Indeed, Lieberman appeared on yesterday's broadcast of ABC's This Week, where Lieberman talked about transferring Gitmo detainees to Yemen. And yet guest host Terry Moran politely avoided any mention of Lieberman's error earlier in the week.
On Nightline, Terry Moran reported, "The Obamas got the home [their house in Chicago] for $300,000 below the original asking price.
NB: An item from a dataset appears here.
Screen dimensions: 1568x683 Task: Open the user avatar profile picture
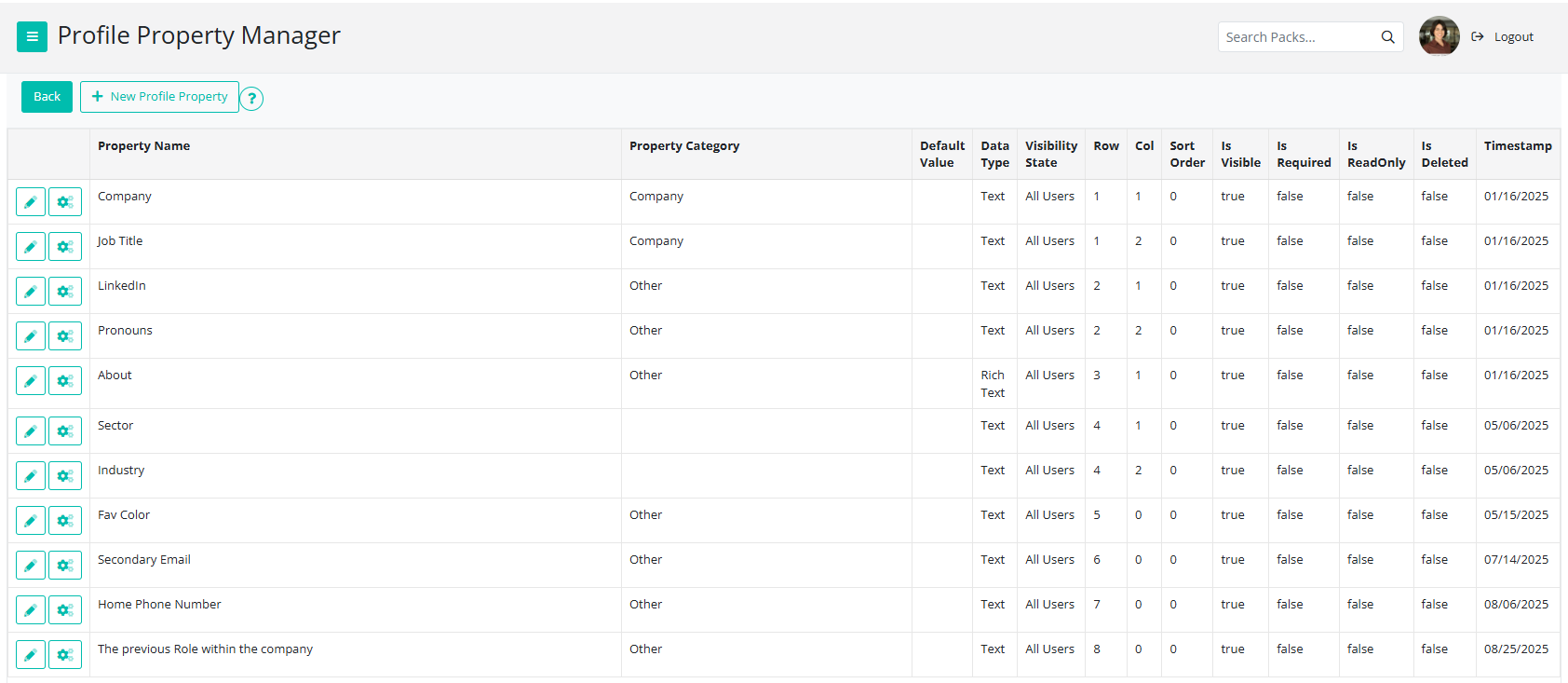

To critics and even some friends, it looks like a sweetheart deal." Moran later added that Obama's campaign "insists that the Obamas' purchase and the Rezko purchase were not contingent on each other and were made at fair-market prices." But Moran cited no one saying the home purchase "looks like a sweetheart deal" and did not note that, according to Bloomberg News, "[t]he couple who sold Barack Obama his Chicago home said the Illinois senator's $1.65 million bid 'was the best offer' and they didn't cut their asking price because a campaign donor bought their adjacent land, according to e-mails between Obama's presidential campaign and the seller."
On ABC's Nightline, co-anchor Terry Moran characterized "the U.S. claim that Saddam Hussein's regime had weapons of mass destruction" as "a total intelligence failure at the CIA." In fact, while much of the intelligence produced by the CIA before the Iraq war was indeed faulty, many of the Bush administration's most dramatic prewar claims had been called into question by the CIA or other intelligence agencies.